While integrating a Meraki SD-WAN hub to Secure Connect which has downstream connections to Applications or devices using BGP (peering with to a different AS number) then the following would be the supported flow:

Referring to the first supported use case please be aware of the supported Meraki hub designs for Secure Connect.
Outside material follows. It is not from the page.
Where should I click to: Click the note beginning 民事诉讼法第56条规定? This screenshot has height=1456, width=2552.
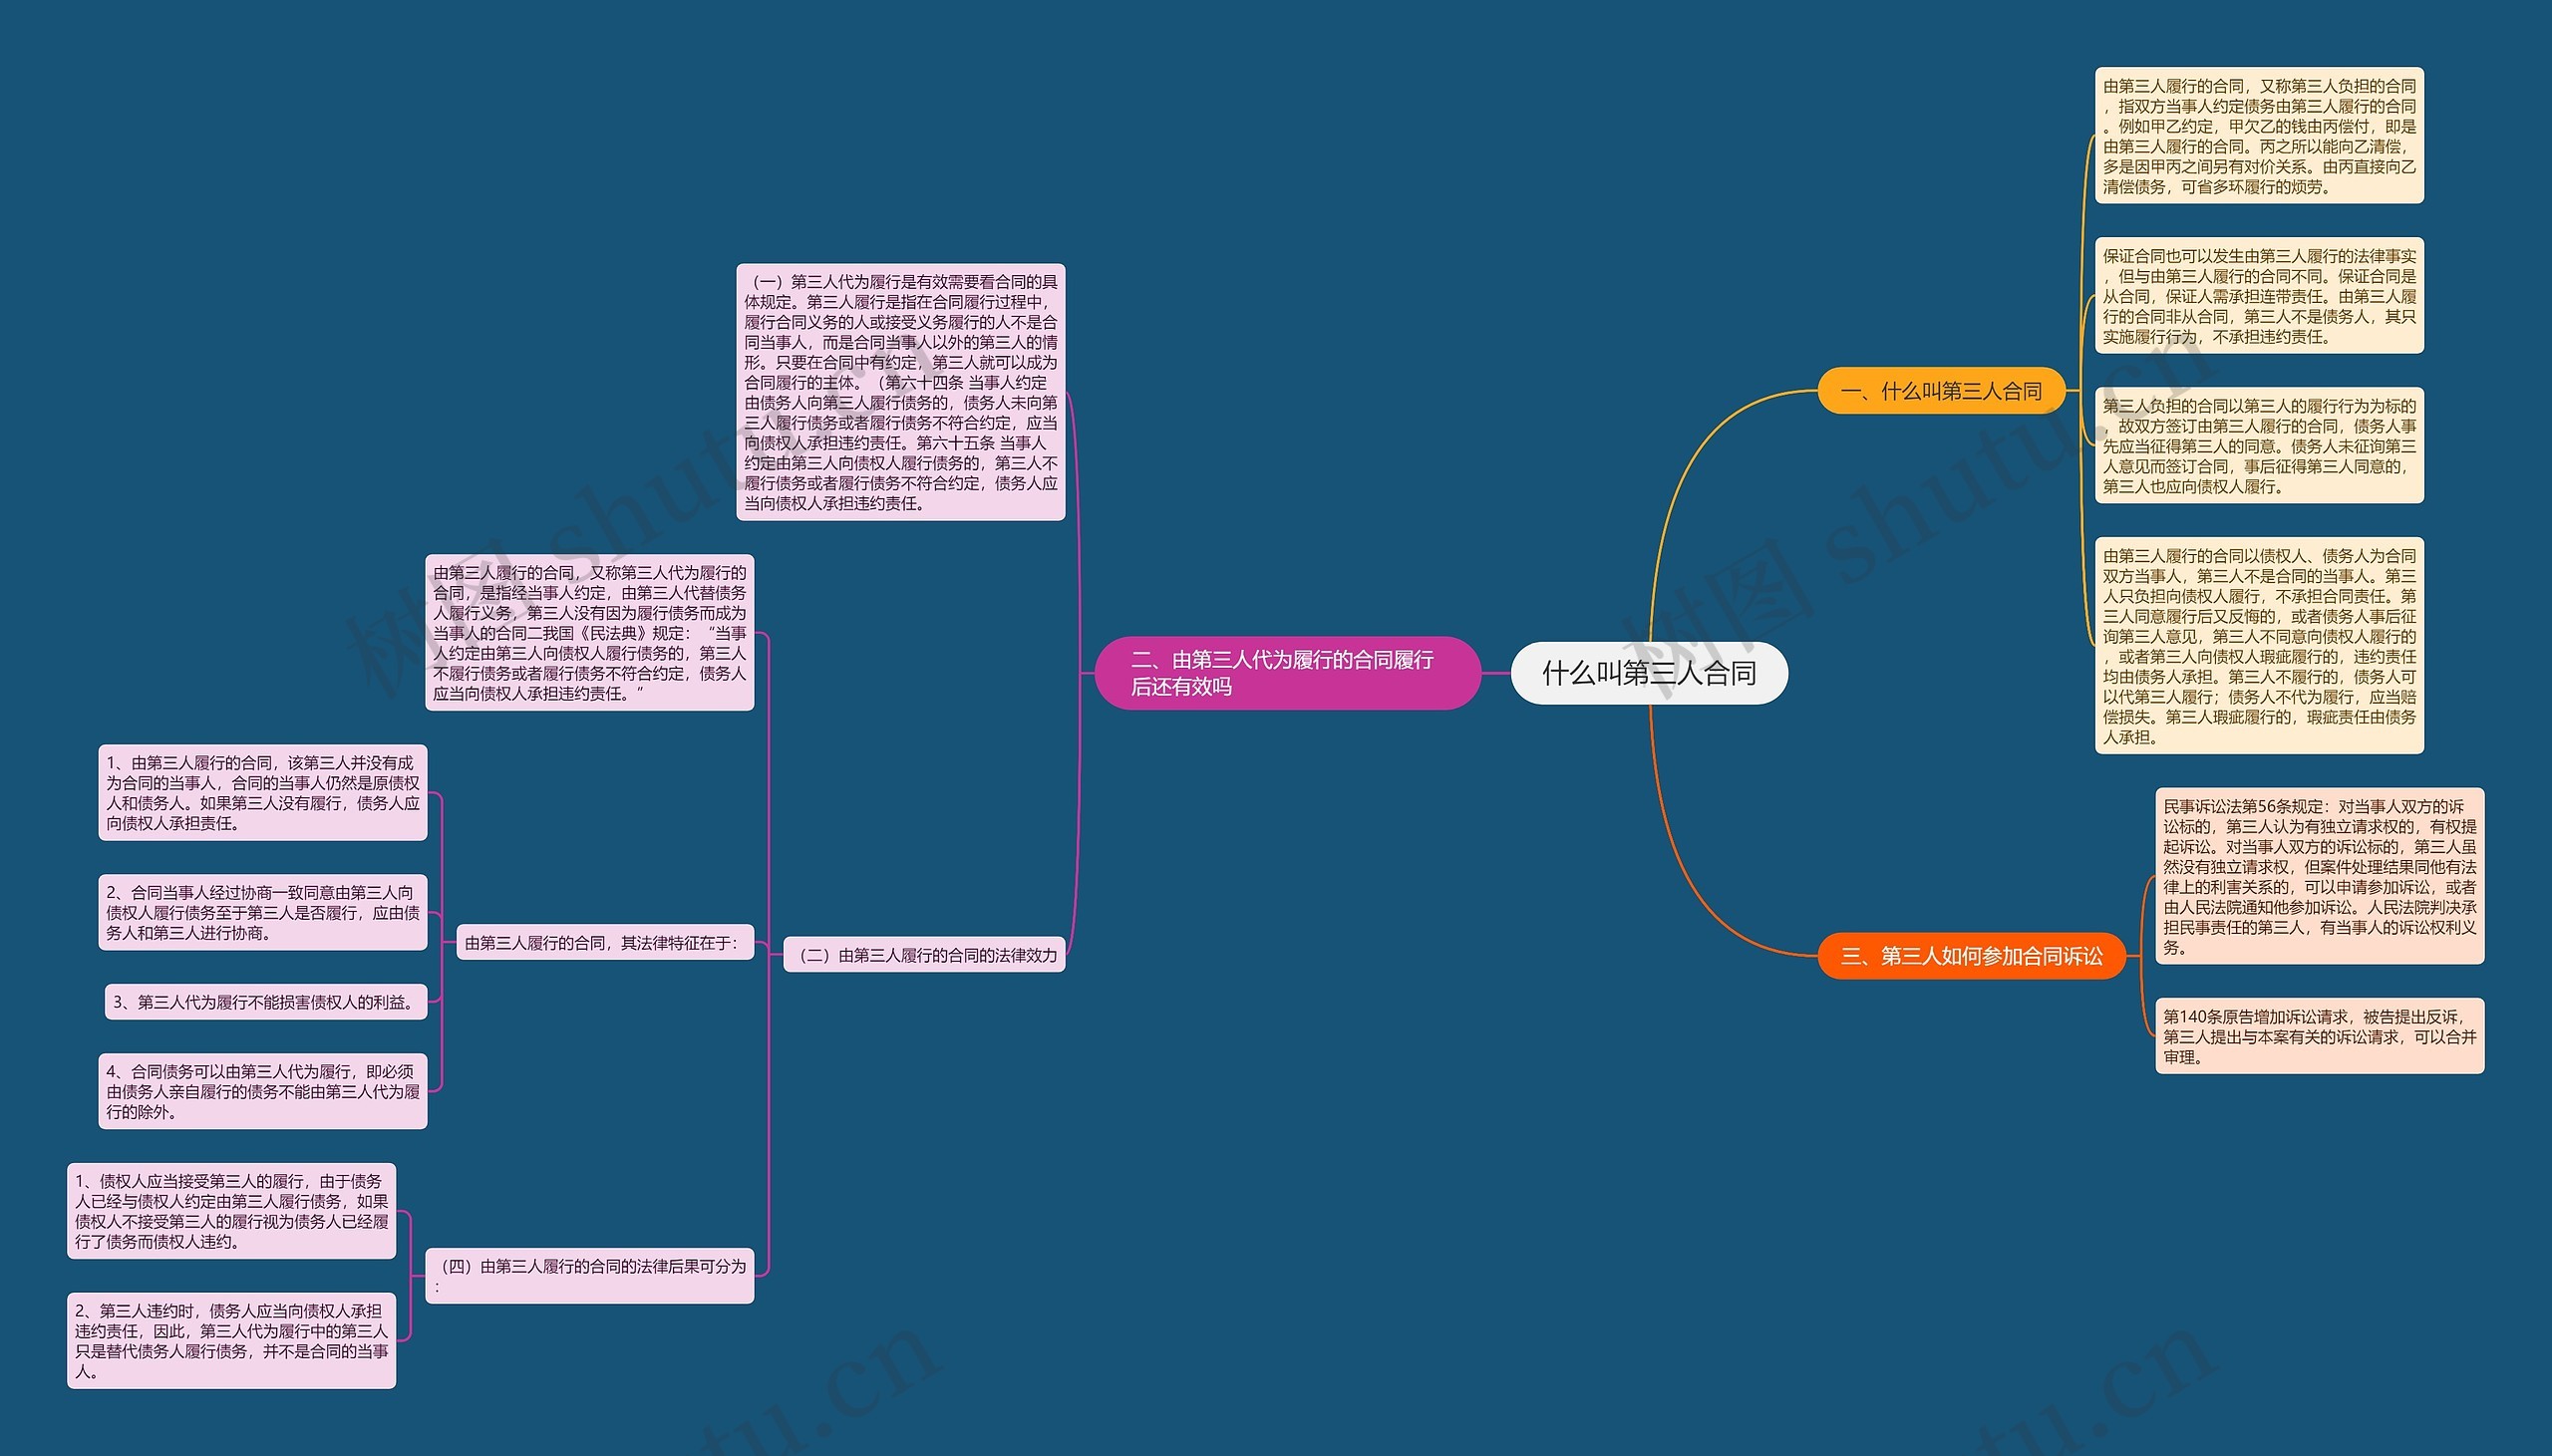[x=2319, y=876]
For spoke Sites connected to a different Secure Connect region when compared to a Meraki hub connected SC Region,

  1. The spoke needs to be connected primarily to the Meraki hub and then to Secure Connect regional hubs.

  2. The spoke to Meraki hub communications will currently route directly via AutoVPN to the Meraki hub.
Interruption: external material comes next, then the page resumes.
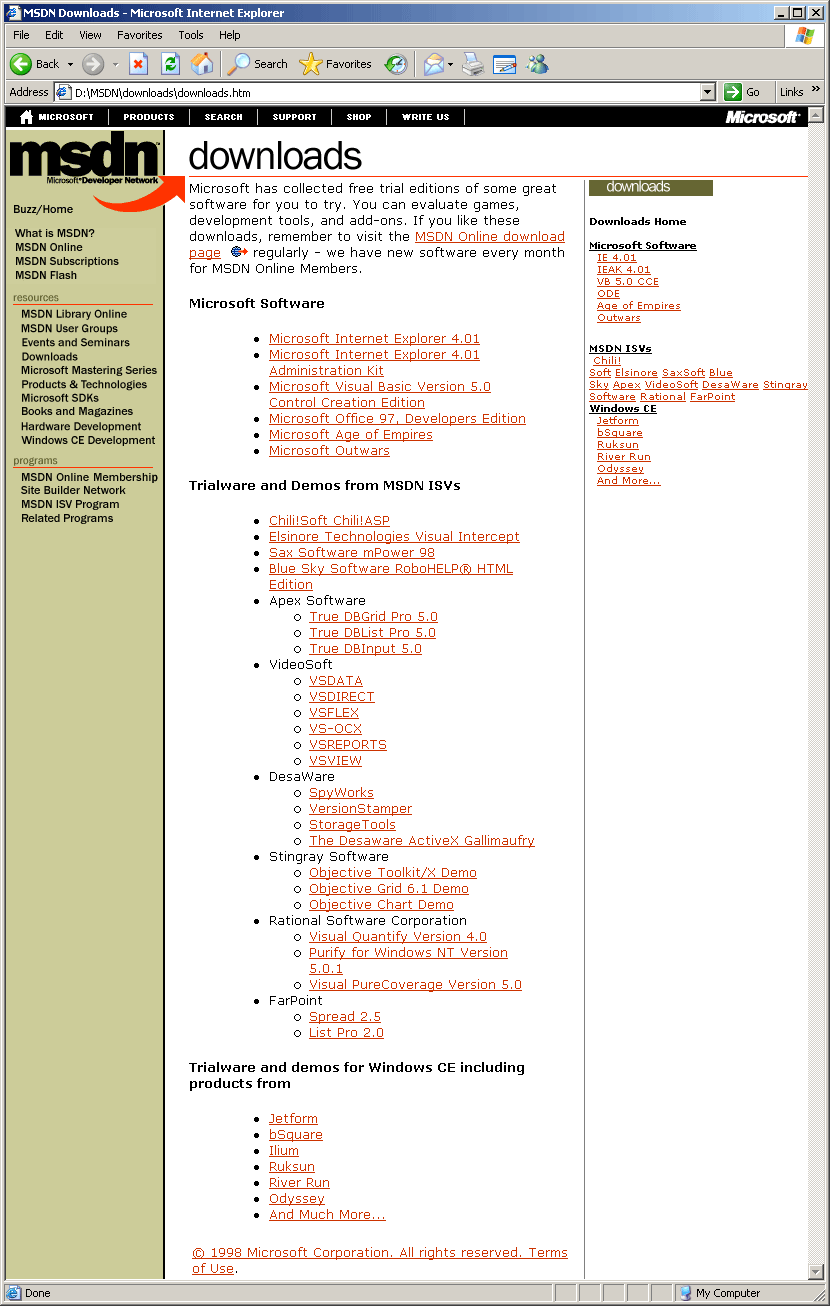Open the History toolbar icon
Screen dimensions: 830x1306
tap(396, 64)
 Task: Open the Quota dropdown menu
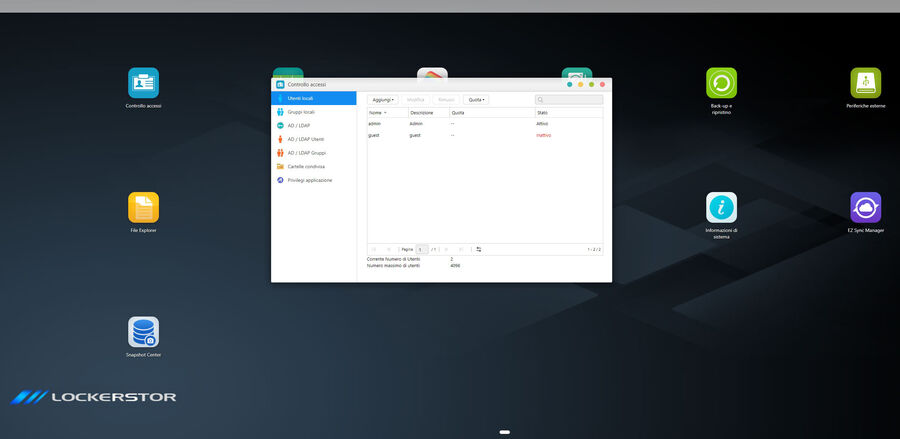point(476,100)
  3. Remote users to Meraki hub communications will route via Secure Connect fabric.

  • Connect the Meraki hub to Secure Connect following the above-mentioned steps in the document.

  • Go to the connected Meraki hub’s Security & SD-WAN > Routing page and enable ‘Allow Transit’ for the subnets that require to be shared across SC (Secure Connect) AS number.

If the above step of connecting hub to Secure Connect fails with the following error:

Unrecognized subnet <subnet/> for Passthrough MX - only Client VPN subnet(s) permitted.

Then,

  1. Go to the Meraki hub’s Security & SD-WAN > Site-to-Site VPN page and remove the subnets that are part of the BGP Routing.
  2. Connect the Meraki SD-WAN hub to Secure Connect then,
  3. Go to Meraki hub’s Security & SD-WAN > Site-to-Site VPN page to RE-ADD the previously deleted subnets back to the hub and in Security & SD-WAN > Routing page.

Connecting an organization with ONLY 'hubs' to Secure Connect

If an organization has all sites configured as hubs and the intention is to connect them to Secure Connect, the following are the recommendations and supported design with Secure Connect:

Secure Connect supported scale for this design of a Meraki organization having all of their SD-WAN sites configured as hubs is 60 i.e. In a all hub network infrastructure Secure Connect today supports 60 Hubs integrating at the same time to its fabric.

  • All hubs connected to Secure Connect will not receive a default route. If there exists 'Internet Access' use case for the hubs connected to Secure Connect then enable Secure Connect datacenter regions as their 'Exit Hubs'
  • The branch to branch interconnect between these hubs will always be over the AutoVPN mesh between the hubs and the traffic will not route through Secure Connect. As part of policy enforcement please choose your 'Security & SD-WAN' security policies to secure the branch to branch traffic for this use case only.